Esta piedra es Cristo, y los hijos de Dios somos las piedras vivas de ese edificio: «Acercándoos a él, piedra viva, desechada ciertamente por los hombres, mas para Dios escogida y preciosa, vosotros también, como piedras vivas, sed edificados como casa espiritual y sacerdocio santo» (1 Ped. 2:4-5). Esta es su iglesia, donde Jesucristo es el fundamento y la piedra angular, y nosotros las piedras del edificio. Cristo es la cabeza, y nosotros somos su cuerpo.

En Adán vemos una estatua que subsistirá por algún tiempo. En Cristo vemos un Cuerpo; aunque sea una piedra, es algo vivo, no hecho por manos humanas, sino por la mano de Dios, «en quien todo el edificio, bien coordinado, va creciendo para ser un templo santo en el Señor; en quien vosotros también sois juntamente edificados para morada de Dios en el Espíritu» (Ef. 2:21-22). La estatua nos muestra al primer hombre: Adán. El Cuerpo nos revela al segundo hombre: Cristo. El primero es algo sin vida, el segundo es vivo, y subsistirá para siempre.

Los reinos de este mundo, aunque un día fueron sublimes ante los ojos humanos, se volverán como el polvillo de las eras en verano, y el viento los llevará, y no se hallará más vestigio alguno de ellos (Daniel 2:35). «No así los malos; que son como el tamo que arrebata el viento» (Sal. 1:4).

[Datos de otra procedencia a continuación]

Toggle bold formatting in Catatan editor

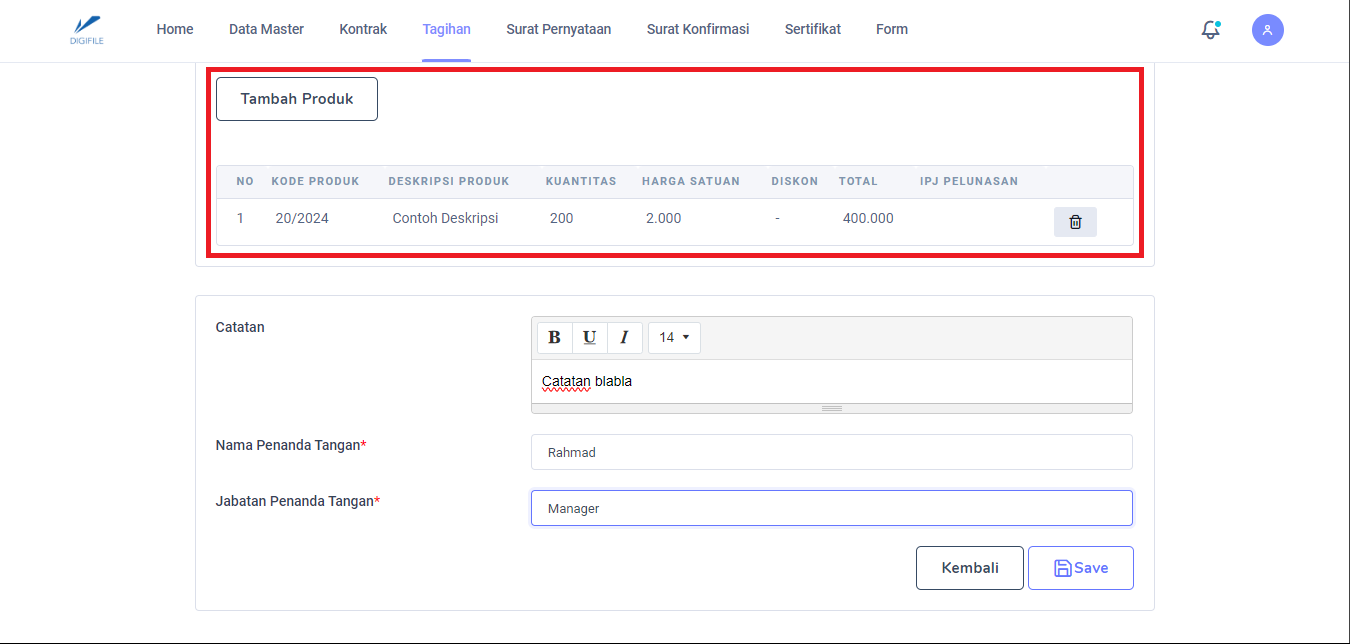click(x=554, y=337)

El reino de nuestro Señor subsistirá por siempre. Nunca será pasado a otro pueblo; seremos reyes y sacerdotes en un reino que nunca será conmovido. ¡Aleluya!

¿Dónde están puestos tus ojos? «No mirando nosotros las cosas que se ven, sino las que no se ven; pues las cosas que se ven son temporales, pero las que no se ven son eternas» (2 Cor. 4:18). Por eso, habiendo recibido nosotros un reino que no puede ser conmovido, retengamos la gracia, por la cual servimos a Dios con reverencia y santo temor (Heb. 12:28).